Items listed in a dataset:
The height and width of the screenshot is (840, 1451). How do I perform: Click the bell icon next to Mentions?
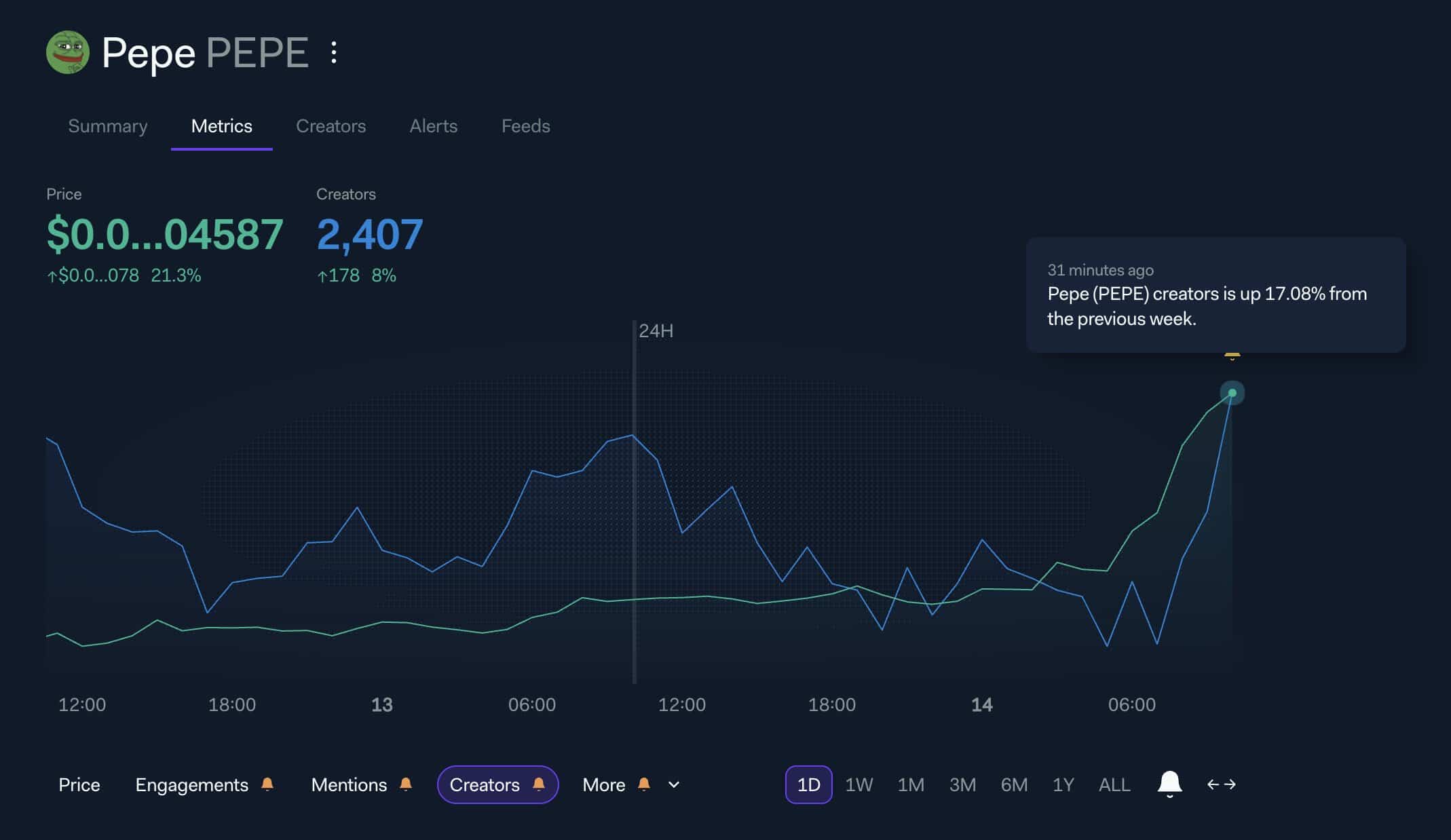[x=406, y=784]
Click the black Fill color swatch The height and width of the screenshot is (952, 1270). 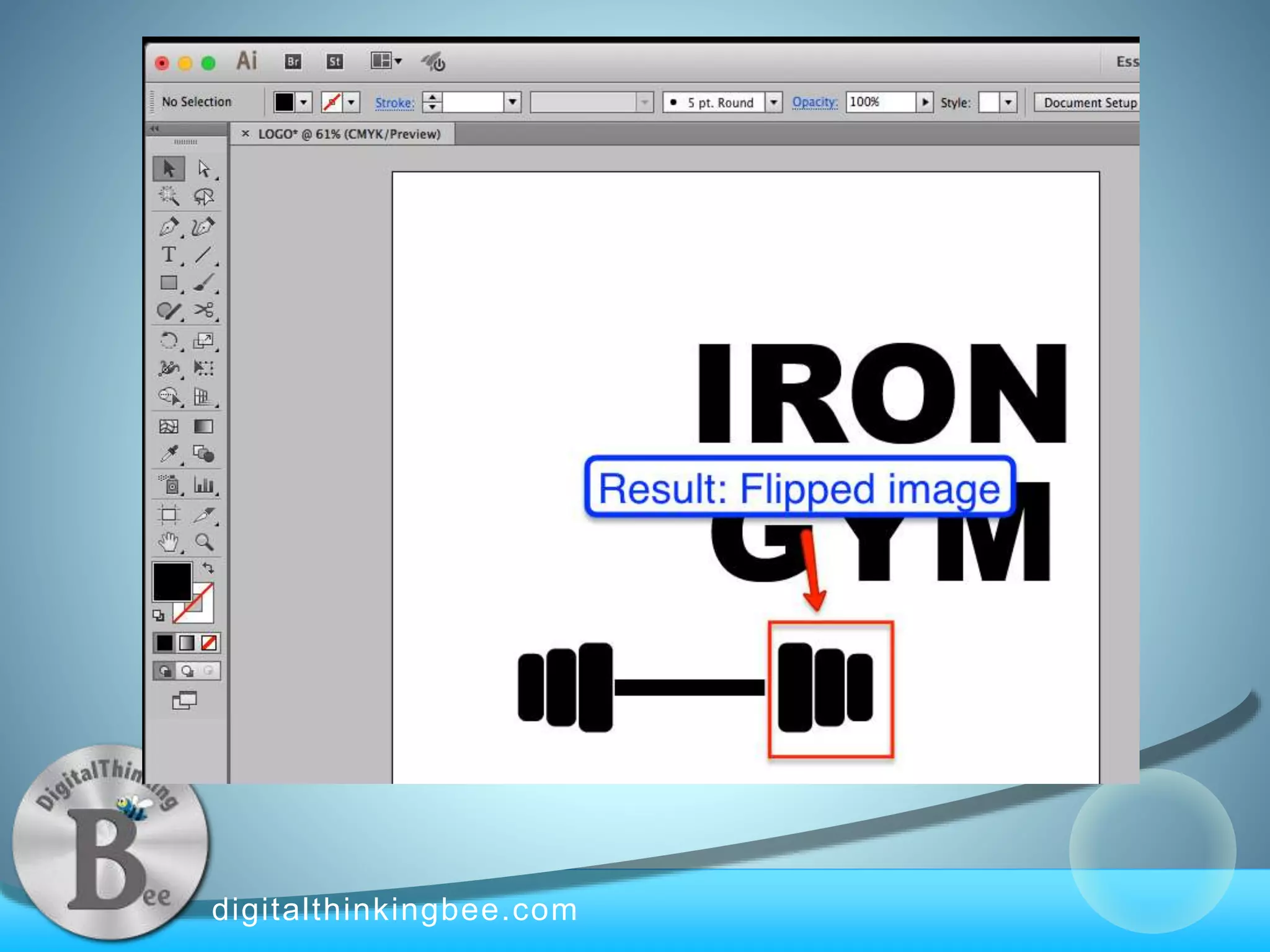point(172,581)
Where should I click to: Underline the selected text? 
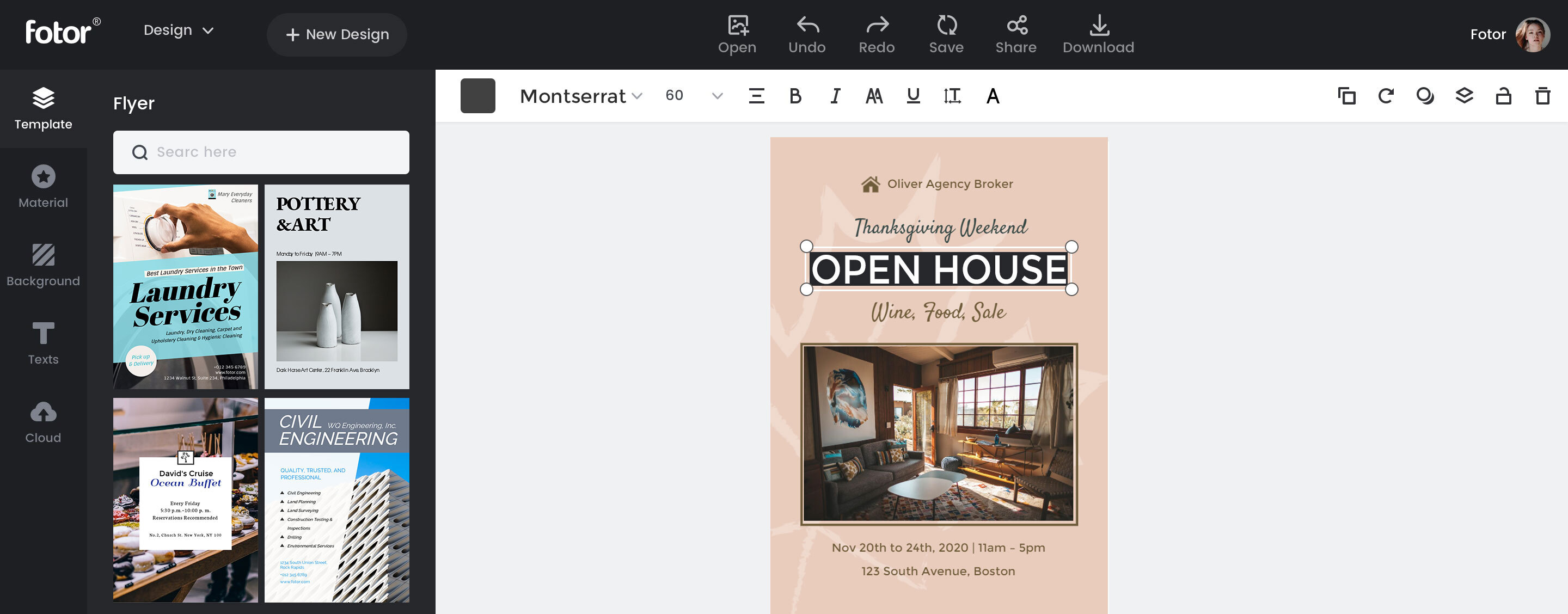click(912, 96)
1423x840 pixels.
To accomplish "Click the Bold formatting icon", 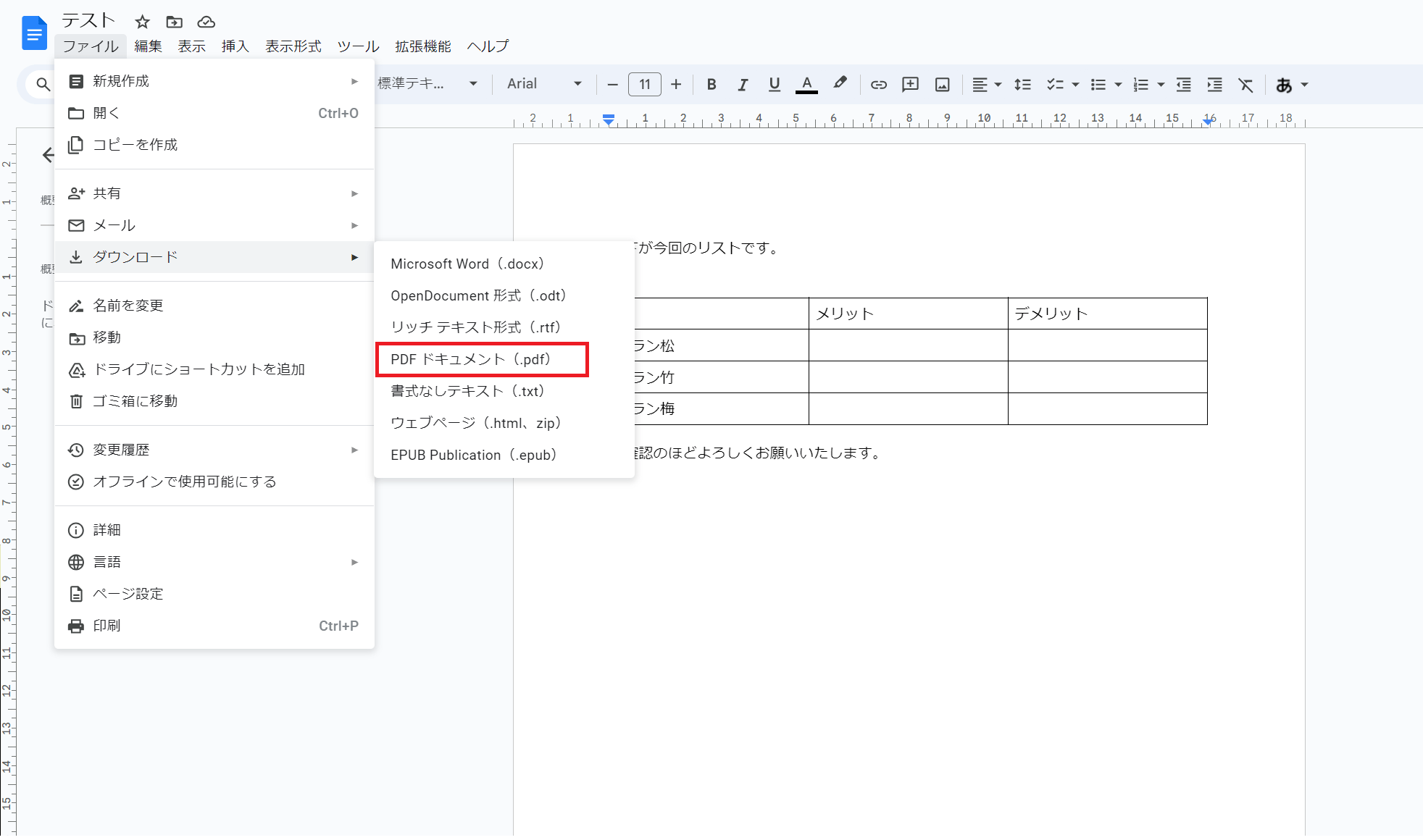I will tap(712, 85).
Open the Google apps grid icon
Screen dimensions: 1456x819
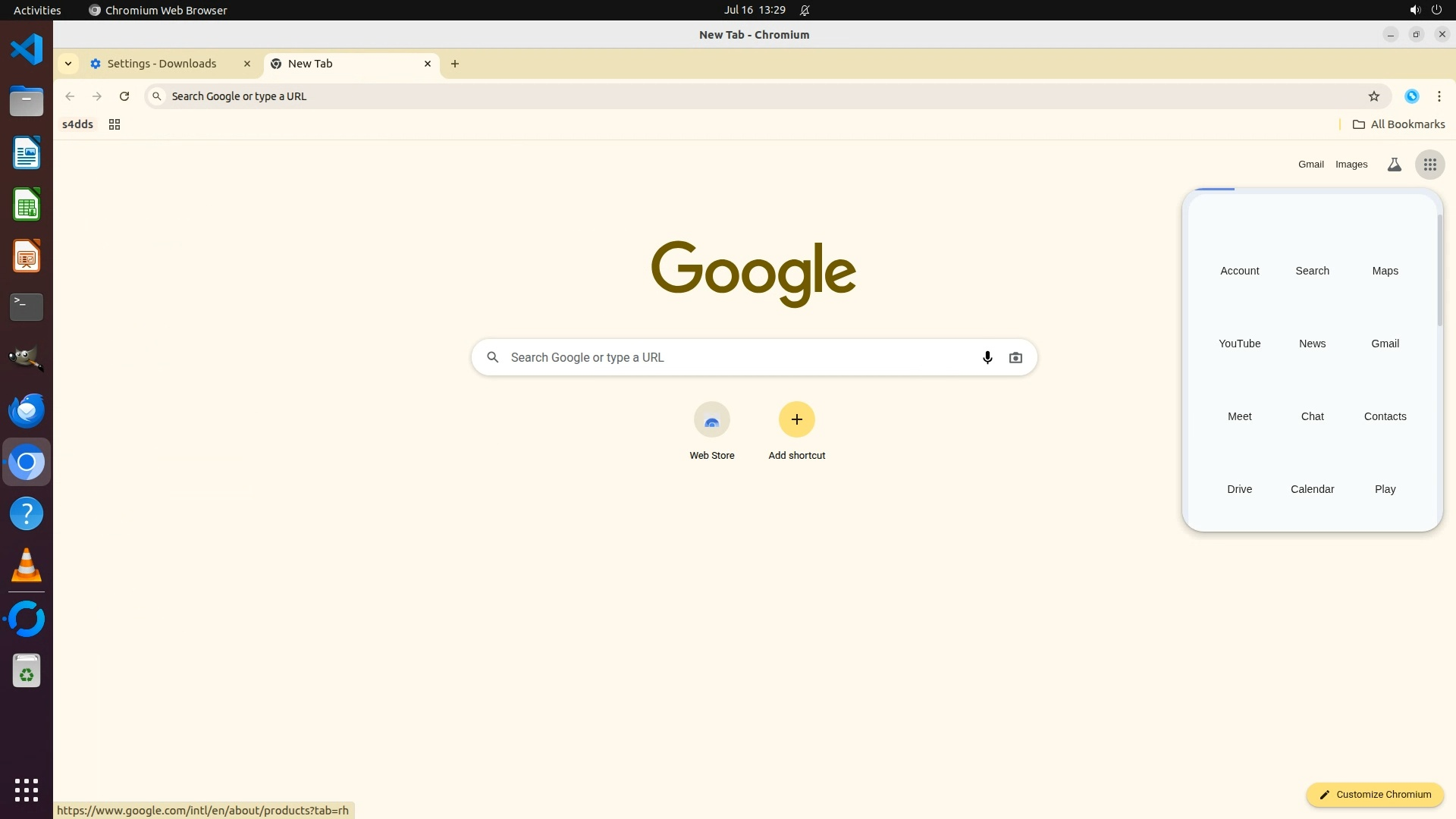pyautogui.click(x=1429, y=165)
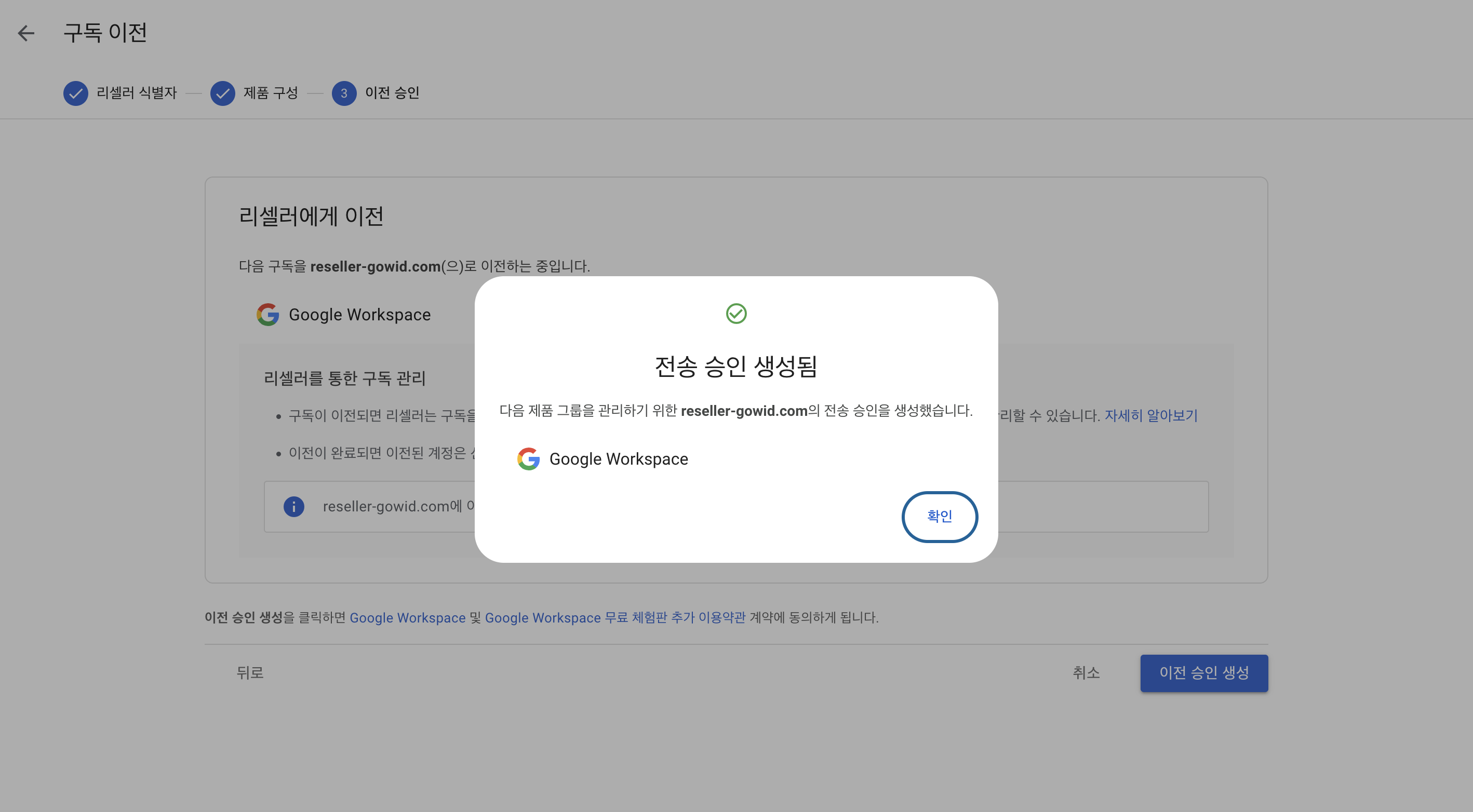Click the 제품 구성 step checkmark

[x=222, y=93]
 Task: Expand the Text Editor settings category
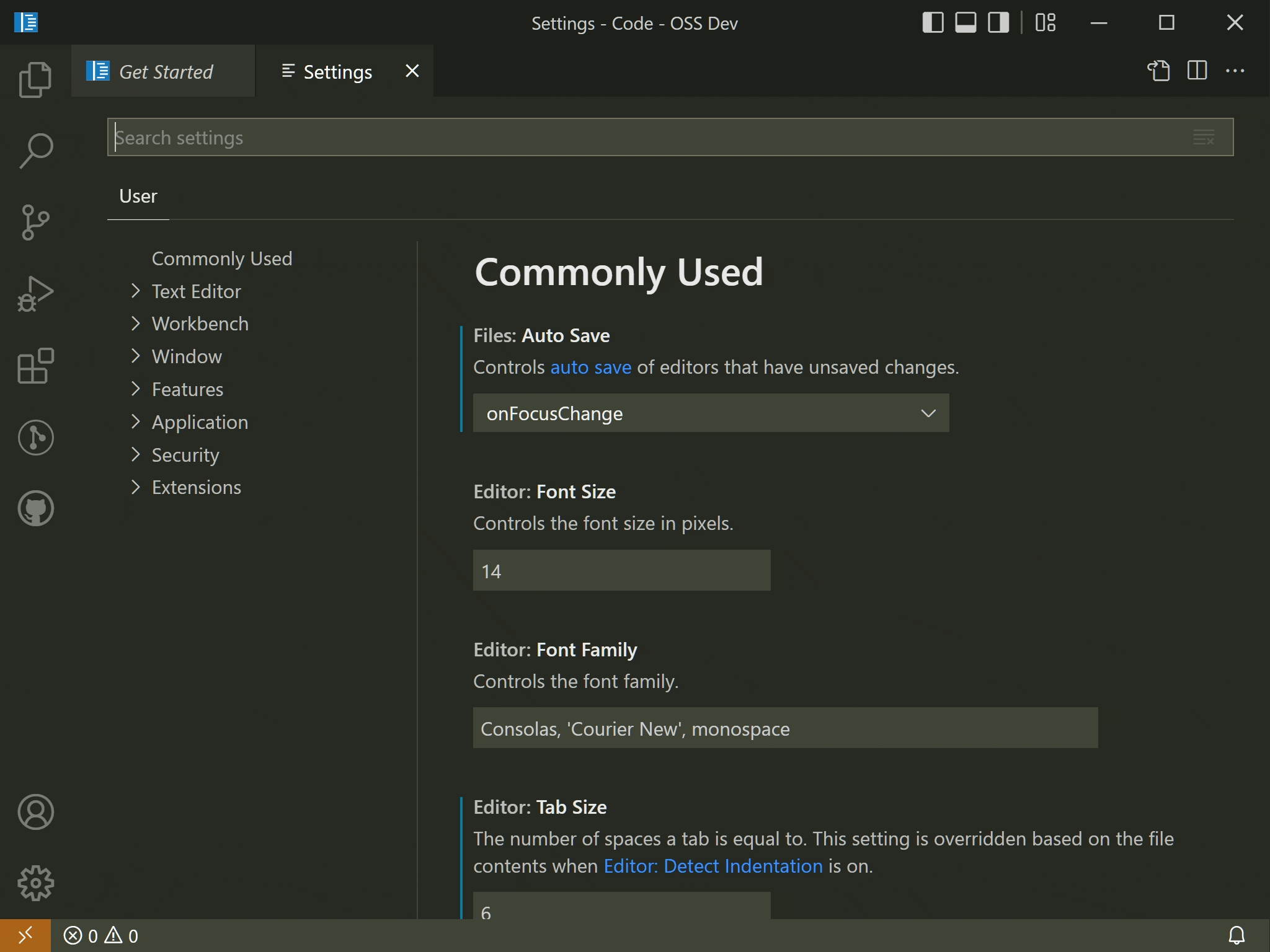coord(196,291)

> [What you have to do] Starting at the line that contains "Open the Google apps grid icon", write out every line through the final line of the entries, word for word; skip any pictures.

> [Written response]
Open the Google apps grid icon
Screen dimensions: 1456x819
pyautogui.click(x=1429, y=165)
Click the 제품 구성 step checkmark

[x=222, y=93]
 Task: Expand the Text Editor settings category
coord(196,291)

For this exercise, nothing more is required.